Italy Investigates Biogen for Blocking Cheaper Multiple Sclerosis Drug
Italy’s antitrust watchdog is officially investigating the pharmaceutical giant Biogen.The company is allegedly using a sneaky tactic to block a cheaper competitor from entering the market, protecting its monopoly at the expense of public healthcare budgets.
For 15 years, Biogen dominated a major part of multiple sclerosis (MS) treatment with its expensive hospital drug, Tysabri.
When Biogen’s patents expired, a competitor named Sandoz launched a rival drug called Tyruko. It does the exact same thing but costs at least 20% less.
Biogen’s MS drug has a catch: it can cause a rare but dangerous brain infection. To keep patients safe, doctors must run a specific safety test before and during treatment.
Biogen “happens” to own Stratify, the industry standard test used for this screening.
According to the watchdog, Biogen is weaponizing this test.

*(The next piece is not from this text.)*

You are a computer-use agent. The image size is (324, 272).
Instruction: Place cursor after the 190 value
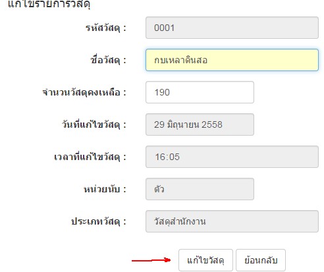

The agency claims Biogen is refusing to let patients use the test unless they buy Biogen’s expensive drug.
If a hospital wants to save money by switching a patient to the cheaper Sandoz alternative, Biogen effectively cuts off their access to the vital safety test.
MS treatments are incredibly expensive, often costing over $1,000 a pack. By allegedly blocking a cheaper alternative, Biogen isn’t just fighting a rival—it is stopping public health systems from saving millions of dollars that could be used to treat other patients.
Antitrust officials recently raided Biogen’s Italian offices. The investigation will determine if Big Pharma can legally use safety tests to keep cheaper generic drugs off the market.